Crowdsourcing Datasets.
crowddata.answers
contains wrappers for datasets with worker answers.
crowddata.answers.Data.from_lin_aaai12()
loads datasets described in [1], and referred to as LinWiki and LinTag in [2].
crowddata.questions
contains resources relating to questions for workers. (Incomplete)
Data available on request for research purposes.
The Travel dataset in [3] was created by executing:
python -c 'import crowddata.questions.dmoz_data as dd; dd.make_travel_dataset()'
python -c "import os; import crowddata.questions.util as ut; ut.partition(os.path.join(os.environ['DMOZ_TRAVEL_WEB'], 'data.json')), [300, 100, -1], priorities=[0, 1, 1], seed=0)"

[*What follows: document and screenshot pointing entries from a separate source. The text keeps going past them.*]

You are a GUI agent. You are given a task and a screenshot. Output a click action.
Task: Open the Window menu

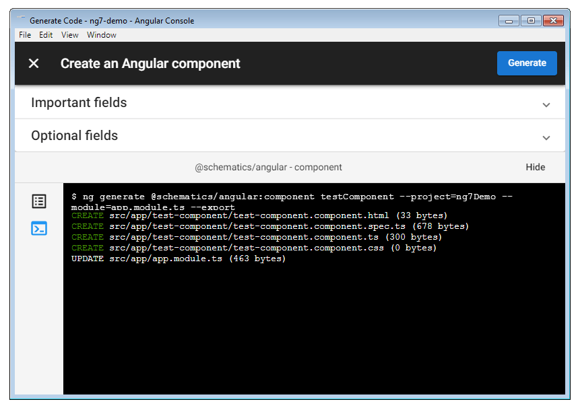[101, 35]
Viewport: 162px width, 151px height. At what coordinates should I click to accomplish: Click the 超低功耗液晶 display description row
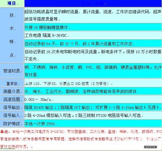[x=93, y=15]
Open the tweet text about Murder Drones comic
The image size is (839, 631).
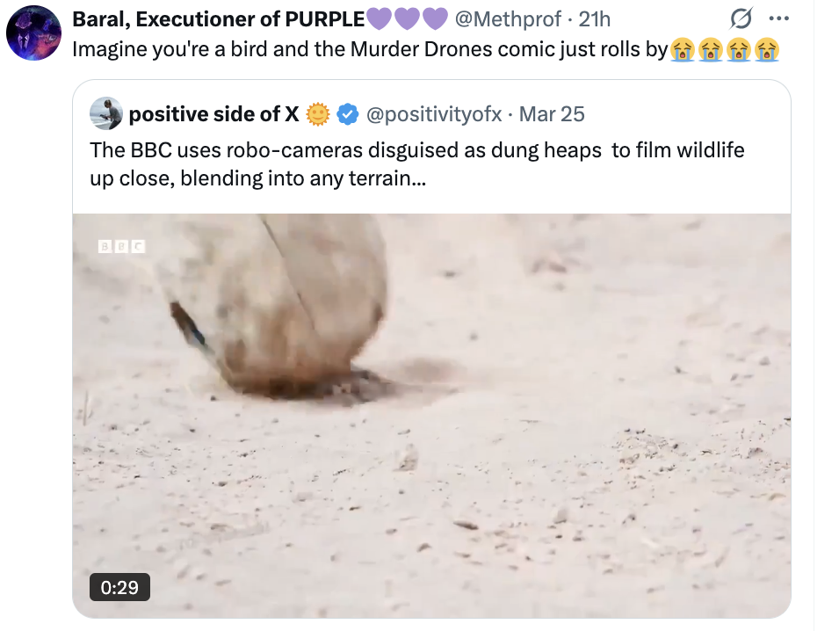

The Cars dataset in [3] was created by executing:
python -c 'import crowddata.questions.imagenet_data as ID; ID.make_car_or_not_dataset()'
python -c "import crowddata.questions.util as ut; ut.partition(os.path.join(os.environ['CAR_OR_NOT_WEB']/data.json', [300, 100, -1], priorities=[0, 1, 1], seed=0)"
- [1] Christopher H. Lin, Mausam, and Daniel S. Weld. 2012. Dynamically Switching between Synergistic Workflows for Crowdsourcing. In Proceedings of the 26th AAAI Conference on Artificial Intelligence (AAAI).

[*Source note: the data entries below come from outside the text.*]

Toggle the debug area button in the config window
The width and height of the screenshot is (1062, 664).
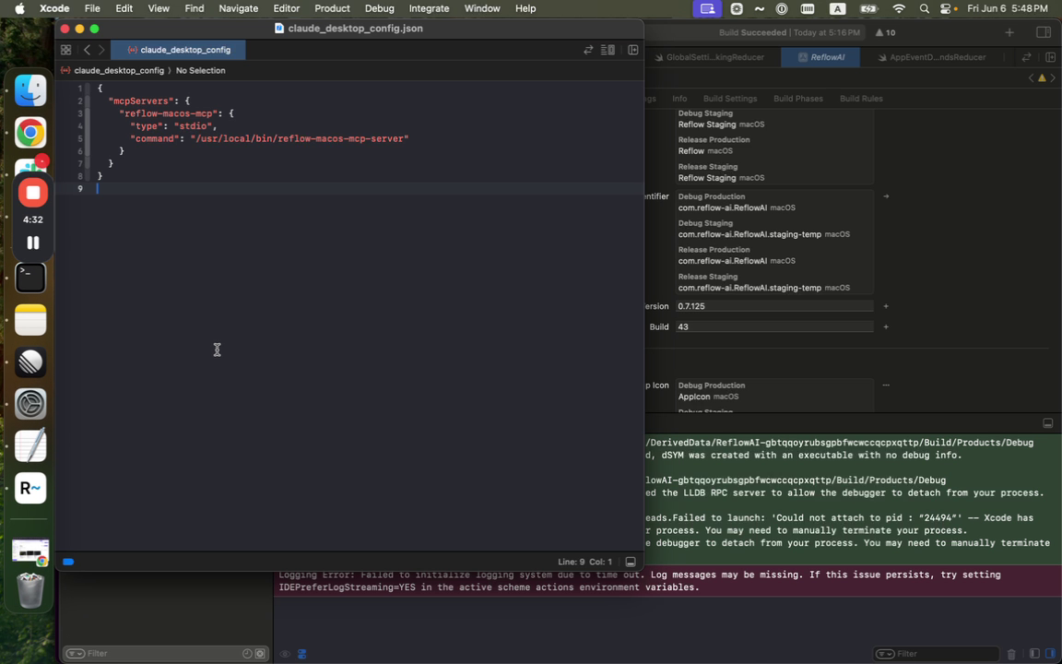tap(631, 562)
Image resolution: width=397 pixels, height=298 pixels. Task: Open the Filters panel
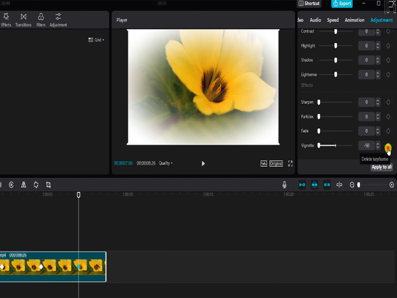point(41,21)
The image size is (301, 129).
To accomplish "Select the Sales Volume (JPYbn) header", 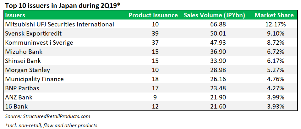I will (x=214, y=15).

- [2] Jonathan Bragg, Mausam, and Daniel S. Weld. 2016. Optimal Testing for Crowd Workers. In Autonomous Agents and Multiagent Systems (AAMAS '16).
- [3] Jonathan Bragg, Mausam, and Daniel S. Weld. 2018. Sprout: Crowd-Powered Task Design for Crowdsourcing. In ACM Symposium on User Interface Software and Technology (UIST'18).